• _GOAL OF THE EXERCISE_
Count the lines below that contain the word "grid", and reply with the number alone.

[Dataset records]
## Begin

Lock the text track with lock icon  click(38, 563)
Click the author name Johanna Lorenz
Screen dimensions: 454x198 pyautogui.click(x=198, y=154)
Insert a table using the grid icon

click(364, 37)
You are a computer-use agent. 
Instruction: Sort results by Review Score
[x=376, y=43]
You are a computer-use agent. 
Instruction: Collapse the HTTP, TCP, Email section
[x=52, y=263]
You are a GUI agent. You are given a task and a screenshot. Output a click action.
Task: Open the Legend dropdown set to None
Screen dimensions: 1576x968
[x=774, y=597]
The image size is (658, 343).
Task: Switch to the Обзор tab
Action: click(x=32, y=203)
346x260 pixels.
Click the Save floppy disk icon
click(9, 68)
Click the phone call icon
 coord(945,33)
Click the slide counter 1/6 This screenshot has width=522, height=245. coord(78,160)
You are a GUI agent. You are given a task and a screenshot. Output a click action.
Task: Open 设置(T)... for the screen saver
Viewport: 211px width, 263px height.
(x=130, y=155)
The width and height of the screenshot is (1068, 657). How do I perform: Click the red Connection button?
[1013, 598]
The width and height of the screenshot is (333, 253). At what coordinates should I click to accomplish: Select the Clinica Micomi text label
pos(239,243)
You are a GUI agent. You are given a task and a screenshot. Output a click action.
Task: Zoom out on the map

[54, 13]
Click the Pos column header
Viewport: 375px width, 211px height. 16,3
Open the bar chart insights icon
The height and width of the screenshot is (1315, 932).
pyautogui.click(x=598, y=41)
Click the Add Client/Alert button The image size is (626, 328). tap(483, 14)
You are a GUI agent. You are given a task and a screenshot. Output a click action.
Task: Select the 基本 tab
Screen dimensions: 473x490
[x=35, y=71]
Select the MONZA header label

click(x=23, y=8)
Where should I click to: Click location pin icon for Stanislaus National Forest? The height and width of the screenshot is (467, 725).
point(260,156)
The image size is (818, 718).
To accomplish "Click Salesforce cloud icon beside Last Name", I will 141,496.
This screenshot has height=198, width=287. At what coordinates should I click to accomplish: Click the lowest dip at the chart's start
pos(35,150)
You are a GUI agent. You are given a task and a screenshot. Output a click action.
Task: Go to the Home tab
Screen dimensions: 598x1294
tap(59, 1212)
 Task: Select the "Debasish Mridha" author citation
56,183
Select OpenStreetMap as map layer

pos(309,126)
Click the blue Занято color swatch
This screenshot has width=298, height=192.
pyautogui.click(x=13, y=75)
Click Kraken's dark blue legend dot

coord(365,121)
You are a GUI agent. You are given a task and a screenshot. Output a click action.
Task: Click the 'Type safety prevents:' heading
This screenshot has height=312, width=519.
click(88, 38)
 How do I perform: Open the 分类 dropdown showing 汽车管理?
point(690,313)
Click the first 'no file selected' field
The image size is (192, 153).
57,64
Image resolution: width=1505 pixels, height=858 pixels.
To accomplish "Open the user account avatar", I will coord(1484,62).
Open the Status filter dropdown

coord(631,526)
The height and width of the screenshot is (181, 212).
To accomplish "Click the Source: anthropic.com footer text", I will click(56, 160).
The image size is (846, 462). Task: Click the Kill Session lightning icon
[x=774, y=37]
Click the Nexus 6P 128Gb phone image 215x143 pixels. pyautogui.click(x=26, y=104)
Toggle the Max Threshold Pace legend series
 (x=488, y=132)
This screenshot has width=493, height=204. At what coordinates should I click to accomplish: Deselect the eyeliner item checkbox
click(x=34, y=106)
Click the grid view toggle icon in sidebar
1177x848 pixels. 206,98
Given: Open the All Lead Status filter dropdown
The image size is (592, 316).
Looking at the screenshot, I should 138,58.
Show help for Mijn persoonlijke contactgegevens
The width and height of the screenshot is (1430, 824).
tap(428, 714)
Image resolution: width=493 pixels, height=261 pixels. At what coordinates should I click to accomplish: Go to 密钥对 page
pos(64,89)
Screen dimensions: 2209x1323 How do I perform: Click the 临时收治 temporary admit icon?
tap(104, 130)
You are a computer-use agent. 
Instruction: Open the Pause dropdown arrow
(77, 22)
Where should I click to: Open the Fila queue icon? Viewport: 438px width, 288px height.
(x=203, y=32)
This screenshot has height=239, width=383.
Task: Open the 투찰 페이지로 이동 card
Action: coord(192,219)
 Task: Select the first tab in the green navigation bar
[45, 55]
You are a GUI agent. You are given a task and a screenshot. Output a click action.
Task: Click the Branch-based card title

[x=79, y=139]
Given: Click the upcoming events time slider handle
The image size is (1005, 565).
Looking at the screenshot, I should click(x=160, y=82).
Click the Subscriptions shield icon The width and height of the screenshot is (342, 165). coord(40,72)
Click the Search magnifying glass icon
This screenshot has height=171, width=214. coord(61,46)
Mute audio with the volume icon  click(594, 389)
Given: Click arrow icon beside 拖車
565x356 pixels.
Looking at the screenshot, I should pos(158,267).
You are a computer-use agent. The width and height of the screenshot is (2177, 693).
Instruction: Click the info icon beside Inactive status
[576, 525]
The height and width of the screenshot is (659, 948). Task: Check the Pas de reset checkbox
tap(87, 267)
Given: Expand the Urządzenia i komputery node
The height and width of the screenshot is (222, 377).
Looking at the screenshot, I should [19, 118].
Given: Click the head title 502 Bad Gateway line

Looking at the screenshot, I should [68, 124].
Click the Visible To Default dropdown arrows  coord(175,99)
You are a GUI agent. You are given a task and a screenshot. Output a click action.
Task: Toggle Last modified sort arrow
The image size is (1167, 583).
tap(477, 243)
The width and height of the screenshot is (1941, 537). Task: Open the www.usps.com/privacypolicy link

## End

• _RESPONSE_
2